Sounds like a great article, I may need to go out and pick up this issue. I use positive affirmations and I really think they work. I ESPECIALLY use them while running- keeps me going.
the “worry early, not late” and having a key word sound like they are pretty effective…i’m a psych major so articles like this are so interesting to me 🙂 thanks for sharing!
this is pretty interesting! i like this. i just got my issues (two together, actually, so i’ll curl up and read this!)
negative pullups: climb like a monkey/jump to top of pull up bar and hold yourself up and lower down slowly. one progression to getting that damn pullups. =D and yes, my dad is CRAZY tall for an asian, right?
Interesting article. My husband just got me a subscription to Runner’s World..but I am still waiting for my first issue. I look forward to reading the article.
Great tips! I definitely do #5 most of the time. I can’t deny that there are times where I feel like, “Okay, I am so slow compared to _______” (basically everyone!) but I try to remember that it is the progress that counts. I love #3 and #4.
You know this sounds strange – but those techniques were some that really helped me in labor with my kids. And they are great for fitness goals as well. Thanks for putting them up.

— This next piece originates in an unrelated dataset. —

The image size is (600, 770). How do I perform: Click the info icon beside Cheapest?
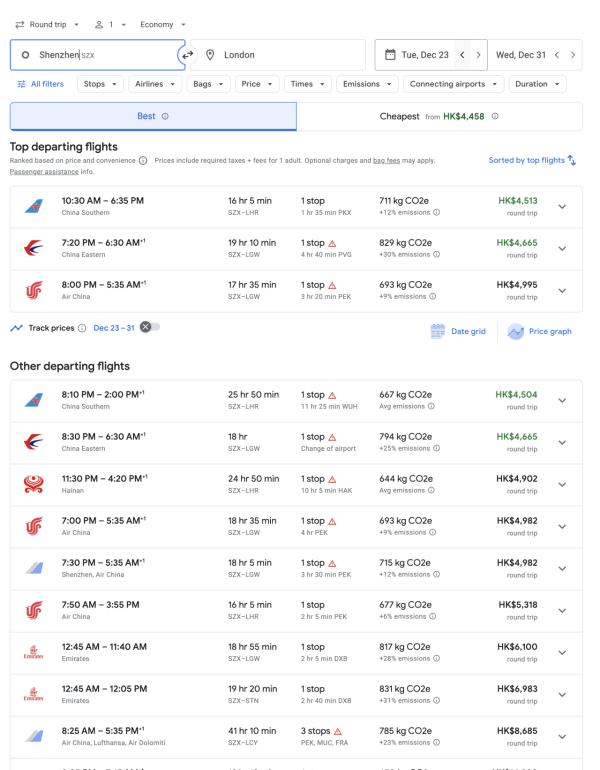coord(495,117)
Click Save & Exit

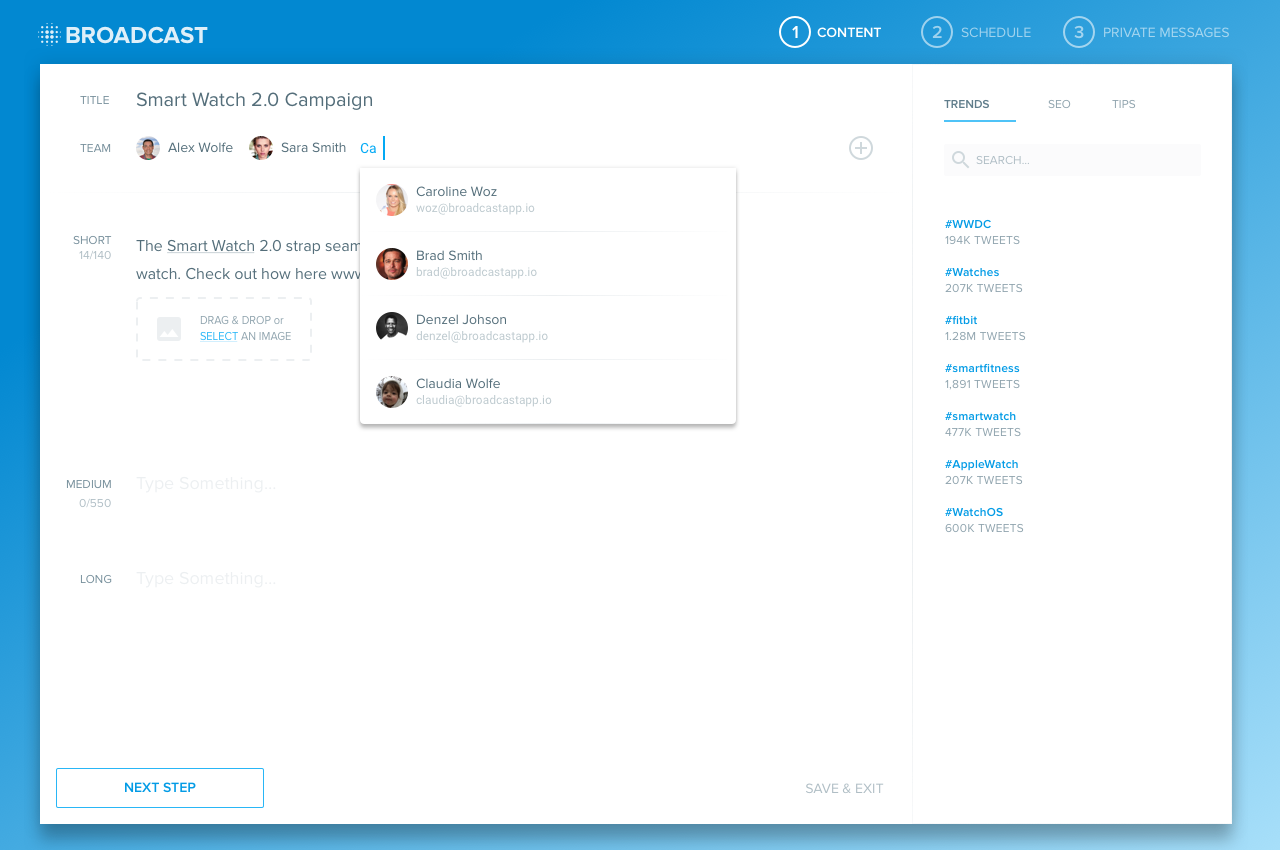click(x=844, y=788)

And yes – I want her body too!!
What a great post! I am all about mind over matter kind of thing; anything that strengthens the mind for that person will in turn strengthen their body/performance.
I think #2 & #4 are great tips for every aspect of my life! I definitely employ a key word when I am trying to get through something rough…when it involves Maya the word is “patience.” 🙂
Great post!
I also loved this article. Kara is a fierce runner and competitor; she is honest with herself and her fans. How can anyone NOT respect that!! I totally do number 5- it is hard not to compare myself to others but I truly do define myself by my own progress.
Very useful summary, thanks. Just recovering from Achilles sprain and going for a run this morning after a week off training and noticing how my confidence has dipped. In under 3 weeks time I will be running the first ever Brighton, UK, marathon but am sure that if I can get my head in shape as well as I have my ankle, I will be just fine on the day. Love the idea of noticing the motion and enjoying it in order to relax!
Oh man! I have a blogger friend who is also recovering from an Achilles sprain and is running Boston soon. Is this your first marathon or just the inaugural for them?
Interesting stuff. As you can see from my recent blog entries, I’ve also been rereading the RW article and applying those techniques.